# Token Hashing Design: From Sequences to Lineage
## Executive Summary
The `dynamo-tokens` crate provides a family of hash types that encode increasingly rich information about token sequences in LLM inference systems. The key innovation is **packing complex relationships into simple value types**:
- **SequenceHash** (u64): Content uniqueness
- **PositionalSequenceHash** (u128): Content uniqueness + position
- **PositionalLineageHash** (u128): Content uniqueness + position + parent alignment
By encoding what would traditionally require complex structures with pointers and heap allocations into simple `u128` values, we achieve zero-cost abstractions: O(1) comparisons, lock-free sharing, and cache-friendly access patterns.
---
## The Problem: Token Trees Need Structure
### LLM Inference Creates Trees
When multiple users interact with an LLM, their conversations share common prefixes.
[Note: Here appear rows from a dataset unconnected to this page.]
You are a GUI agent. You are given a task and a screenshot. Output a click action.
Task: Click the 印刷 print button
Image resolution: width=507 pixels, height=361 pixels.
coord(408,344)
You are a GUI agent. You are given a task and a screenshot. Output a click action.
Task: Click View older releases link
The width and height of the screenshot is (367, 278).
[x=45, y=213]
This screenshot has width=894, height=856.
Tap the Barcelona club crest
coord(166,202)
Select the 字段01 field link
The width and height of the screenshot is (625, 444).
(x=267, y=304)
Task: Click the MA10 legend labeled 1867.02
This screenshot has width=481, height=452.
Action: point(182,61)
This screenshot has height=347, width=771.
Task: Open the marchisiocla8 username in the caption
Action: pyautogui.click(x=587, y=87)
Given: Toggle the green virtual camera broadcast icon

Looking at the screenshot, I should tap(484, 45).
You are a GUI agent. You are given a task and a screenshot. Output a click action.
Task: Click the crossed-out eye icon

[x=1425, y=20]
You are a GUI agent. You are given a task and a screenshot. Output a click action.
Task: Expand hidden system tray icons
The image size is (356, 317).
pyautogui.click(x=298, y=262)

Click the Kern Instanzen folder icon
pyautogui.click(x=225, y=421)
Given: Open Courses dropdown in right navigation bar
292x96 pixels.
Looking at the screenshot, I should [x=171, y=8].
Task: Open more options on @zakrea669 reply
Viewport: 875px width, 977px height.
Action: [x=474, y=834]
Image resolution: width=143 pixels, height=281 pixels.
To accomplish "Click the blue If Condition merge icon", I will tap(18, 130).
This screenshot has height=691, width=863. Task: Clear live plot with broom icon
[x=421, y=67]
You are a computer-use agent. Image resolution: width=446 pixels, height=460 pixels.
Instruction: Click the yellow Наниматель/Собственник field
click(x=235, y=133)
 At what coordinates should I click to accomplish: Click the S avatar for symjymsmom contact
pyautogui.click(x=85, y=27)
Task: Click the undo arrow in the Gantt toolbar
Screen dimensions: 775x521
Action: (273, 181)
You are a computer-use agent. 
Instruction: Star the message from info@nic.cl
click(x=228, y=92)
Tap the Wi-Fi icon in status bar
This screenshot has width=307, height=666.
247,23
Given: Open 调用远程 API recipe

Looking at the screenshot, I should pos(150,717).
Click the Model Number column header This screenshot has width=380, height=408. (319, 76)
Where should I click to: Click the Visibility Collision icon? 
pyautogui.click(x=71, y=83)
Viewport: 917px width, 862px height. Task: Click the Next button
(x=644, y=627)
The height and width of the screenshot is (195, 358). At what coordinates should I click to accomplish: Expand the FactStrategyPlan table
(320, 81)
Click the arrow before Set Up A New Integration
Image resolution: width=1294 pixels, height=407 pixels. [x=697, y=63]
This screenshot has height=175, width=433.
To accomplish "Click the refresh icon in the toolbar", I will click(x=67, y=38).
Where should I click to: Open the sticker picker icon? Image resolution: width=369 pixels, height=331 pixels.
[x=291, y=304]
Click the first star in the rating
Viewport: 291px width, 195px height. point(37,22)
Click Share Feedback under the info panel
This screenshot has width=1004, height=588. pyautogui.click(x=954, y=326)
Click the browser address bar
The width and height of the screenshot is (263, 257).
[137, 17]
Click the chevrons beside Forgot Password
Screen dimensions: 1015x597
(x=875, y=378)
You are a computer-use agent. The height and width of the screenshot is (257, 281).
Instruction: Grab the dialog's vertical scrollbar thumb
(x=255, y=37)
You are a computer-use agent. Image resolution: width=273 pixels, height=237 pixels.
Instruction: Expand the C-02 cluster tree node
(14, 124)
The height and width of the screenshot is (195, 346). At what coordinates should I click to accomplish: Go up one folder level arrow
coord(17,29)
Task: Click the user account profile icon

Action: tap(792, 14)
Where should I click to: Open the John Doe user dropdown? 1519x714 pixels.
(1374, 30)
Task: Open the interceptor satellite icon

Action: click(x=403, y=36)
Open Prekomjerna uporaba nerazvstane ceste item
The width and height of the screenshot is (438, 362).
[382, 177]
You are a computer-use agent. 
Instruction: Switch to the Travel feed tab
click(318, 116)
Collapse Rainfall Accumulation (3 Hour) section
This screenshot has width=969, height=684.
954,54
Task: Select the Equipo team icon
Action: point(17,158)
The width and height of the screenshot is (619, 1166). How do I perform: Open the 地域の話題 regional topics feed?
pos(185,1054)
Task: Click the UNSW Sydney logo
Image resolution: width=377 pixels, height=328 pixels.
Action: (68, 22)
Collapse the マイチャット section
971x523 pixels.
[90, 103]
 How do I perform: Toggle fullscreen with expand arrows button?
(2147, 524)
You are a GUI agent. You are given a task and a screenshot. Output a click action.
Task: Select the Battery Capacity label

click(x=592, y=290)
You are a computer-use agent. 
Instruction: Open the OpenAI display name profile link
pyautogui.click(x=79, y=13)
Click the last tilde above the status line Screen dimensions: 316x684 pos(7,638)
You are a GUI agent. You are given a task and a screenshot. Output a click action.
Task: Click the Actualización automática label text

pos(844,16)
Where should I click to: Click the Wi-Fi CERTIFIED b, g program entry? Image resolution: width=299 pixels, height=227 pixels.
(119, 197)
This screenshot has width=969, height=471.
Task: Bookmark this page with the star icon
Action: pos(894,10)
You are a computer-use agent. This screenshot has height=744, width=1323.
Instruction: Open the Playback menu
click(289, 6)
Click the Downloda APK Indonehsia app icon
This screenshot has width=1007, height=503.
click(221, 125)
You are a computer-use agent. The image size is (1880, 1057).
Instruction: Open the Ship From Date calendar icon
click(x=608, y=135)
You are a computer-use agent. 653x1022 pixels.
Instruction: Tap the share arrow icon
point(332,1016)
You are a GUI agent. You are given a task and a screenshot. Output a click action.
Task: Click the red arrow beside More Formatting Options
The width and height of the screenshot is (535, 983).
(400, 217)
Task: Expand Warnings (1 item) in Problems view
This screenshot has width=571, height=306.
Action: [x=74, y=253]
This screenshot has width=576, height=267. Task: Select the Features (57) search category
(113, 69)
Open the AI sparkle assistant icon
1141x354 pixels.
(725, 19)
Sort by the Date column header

A system prompt might be identical across thousands of requests, followed by diverging user inputs:
```mermaid
graph TD
A["System Prompt
(Block 0)"] --> B["User A: Hello
(Block 1)"]
A --> C["User B: Hi there
(Block 1)"]
B --> D["Assistant: Hi!
(Block 2)"]
B --> E["Assistant: Hello!
(Block 2)"]
C --> F["Assistant: Hey!
(Block 2)"]
```
### Why Traditional Hashing Falls Short
A naive content hash tells us "these tokens are identical" but loses critical information:
| Question | Flat Hash | Positional Hash | Lineage Hash |
|----------|-----------|-----------------|--------------|
| Are these the same tokens? | Yes | Yes | Yes |
| At the same position? | ? | Yes | Yes |
| Who is the parent? | ? | ? | Yes |
Without position and lineage information, caching systems cannot:
- Distinguish identical blocks at different positions
- Efficiently evict leaves while preserving shared prefixes
- Navigate parent-child relationships without external data structures
### The Struct Approach Doesn't Scale
One could imagine a structure like:
```rust
struct BlockInfo {
content_hash: u64,
position: u64,
parent: Option>, // Heap allocation, reference counting
}
```
This approach has problems:
- **Heap allocation**: Each block requires memory allocation
- **Reference counting**: Arc overhead for thread safety
- **Cache misses**: Following pointers causes cache line misses
- **Synchronization**: Reference counting requires atomic operations
---
## The Solution: Value-Encoded Hashes
### Design Principle: Everything in 128 Bits
All our hash types are simple integers that can be:
- **Copied** by value (no heap allocation)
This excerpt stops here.